Im dritten Tab Playback wird vom Benutzer Swingfaktor, Humanize oder ein Timing Offset eingestellt.
Ähnlich einem Drum-Plug-in lässt sich hier auch die Geschwindigkeit der Patterns verdoppeln oder halbieren, um eine bessere Anpassung an das vorhandene Material vornehmen zu können.
Soundbeispiele
Starten wir mit einer klassischen Nashville Countrygitarrenbegleitung.
Hier nun die gleiche Akkordfolge abgedämpft.
Bewegen wir uns weiter im Country-Genre mit einem Pattern, dass ich stark mit Willie Nelson assoziiere.
Genug der beschaulichen Cowboyromantik – lets get funky!
Aber auch Folkpattern von der grünen Insel hat Strummed Acoustic im Angebot.
Benötigt man eine Akustikgitarre im Stil der Foo Fighters oder Kings of Leon, wird man in der Rockabteilung fündig.
Fazit
Session Guitarist Strummed Acoustic ist ein nützliches, natürlich klingendes Instrument, mit dem auch Nicht-Gitarristen schnell eine überzeugende Gitarrenbegleitung realisieren können.
Zwar nicht alternativlos am Markt ist das Komplete Instrument aber im Gegensatz zu anderen Lösungen leicht zugänglich und direkt spielbar.
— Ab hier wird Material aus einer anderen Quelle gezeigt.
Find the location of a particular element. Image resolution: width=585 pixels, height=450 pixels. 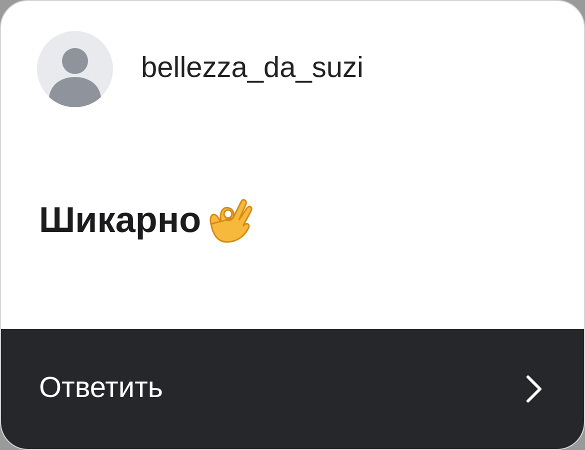

chevron-right-icon is located at coordinates (534, 389).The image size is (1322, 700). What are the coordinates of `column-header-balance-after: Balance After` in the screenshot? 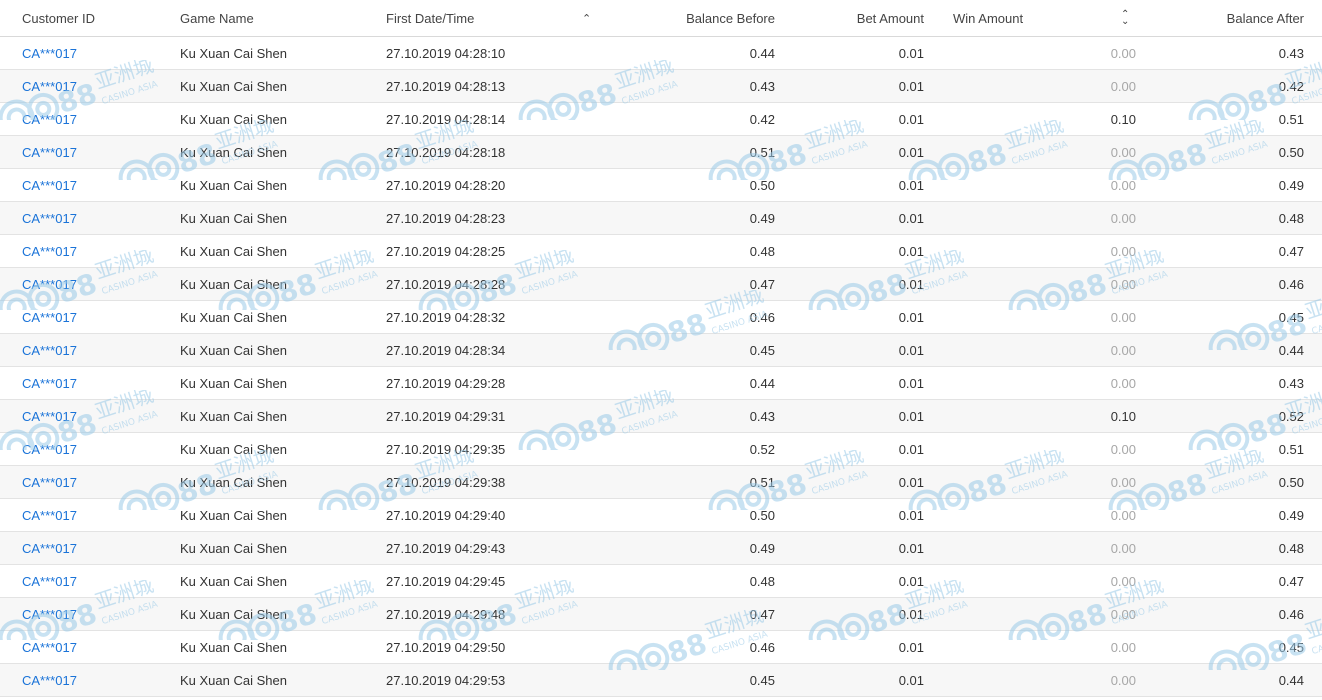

Dabei bleibt die Wahl der Komplexität dem Benutzer weitgehend freigestellt. Wer harmonisch sicher ist, navigiert auf Sicht durch die Akkordzusammenstellungen und Patterns, allen anderen assistiert der Auto Chords-Modus. Dieser empfiehlt sich auch, wenn man z.B. mit einer kleineren Klaviatur oder mit einem On Screen-Keyboard arbeitet.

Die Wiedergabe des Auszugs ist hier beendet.